Feature Extraction Model: SuperPoint

SuperPoint is a self-supervised framework for interest point detection and description in images, suitable for a large number of multiple-view geometry problems in computer vision. As opposed to patch-based neural networks, SuperPoint, as a fully-convolutional model, operates on full-sized images and jointly computes pixel-level interest point locations and associated descriptors in one forward pass. The model introduces Homographic Adaptation, a multi-scale, multi-homography approach for boosting interest point detection repeatability and performing cross-domain adaptation (e.g., synthetic-to-real). Besides, the model is able to repeatedly detect a much richer set of interest points than the initial pre-adapted deep model and any other traditional corner detector. The final system gives a state-of-the-art homography estimation results comparing the traditional feature extraction algorithms such as LIFT, SIFT and ORB.

Model Architecture:

  • Shared Encoder:

    • The model uses a shared convolutional neural network (CNN) encoder to process the input image.

    • This encoder extracts feature maps that are used for both keypoint detection and descriptor generation.

  • Detector Head:

    • The detector head takes the feature maps from the shared encoder and predicts keypoint locations.

    • It outputs a probability heatmap where each pixel’s value represents the likelihood of being a keypoint.

  • Descriptor Head:

    • The descriptor head also takes the feature maps from the shared encoder and generates dense descriptors for each pixel.

    • These descriptors are typically 256-dimensional vectors that describe the local image patch around each pixel.

More Information:

Model Conversion

The SuperPoint model is trained using TensorFlow but can achieve optimized inference performance on Intel devices using Intel® OpenVINO™. To enable this, the TensorFlow model can be directly converted to the Intel® OpenVINO™ IR format.
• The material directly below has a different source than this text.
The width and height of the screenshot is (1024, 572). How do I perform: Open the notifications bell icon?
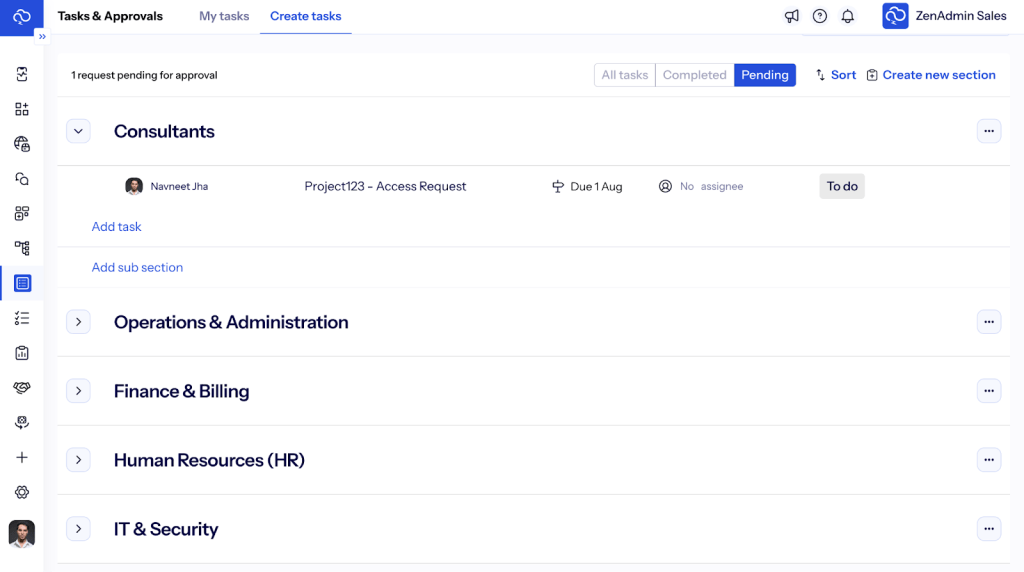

Download the Pretrained Model

The pretrained model sp_v6.tgz can be downloaded directly from the repository: SuperPoint Pretrained Models

After downloading, extract the model using the following command:

$ tar -xvzf sp_v6.tgz

Convert TensorFlow Model to OpenVINO IR

Ensure OpenVINO is Installed

Note

Make sure OpenVINO is installed by following the guide: Install OpenVINO via pip

Convert the Model using OpenVINO Conversion Tool

Since the model is in TensorFlow format, it can be converted to OpenVINO’s Intermediate Representation (IR) format using OpenVINO’s command-line model conversion tool, ovc.

Run the following command to perform the conversion:

$ cd sp_v6
$ ovc ./ --input [1,1280,720,1]
  • --input [1,1280,720,1]: Specifies the input dimensions of the model. The parameters represent:

    • 1: Batch size (process 1 image at a time).

    • 1280: Height of the input image (adjust according to your input data).

    • 720: Width of the input image (adjust according to your input data).

    • 1: Number of channels (1 for grayscale images; use 3 for color images).

By default, this command converts the model to FP16 IR format, generating the following files in the current directory:

  • sp_v6.xml: Defines the model topology (structure and layers).

  • sp_v6.bin: Contains the model weights and binary data.

If you need an FP32 precision model, add the following parameter to the ovc conversion command:

$ ovc ./ --input [1,1280,720,1] --compress_to_fp16=False

Additional Notes

  • Converting to FP16 (default) generally results in better performance on Intel devices (especially those with AVX-512 support) while maintaining a good balance of accuracy.

  • FP32 models should be used if you need higher accuracy but are willing to trade some inference speed for it.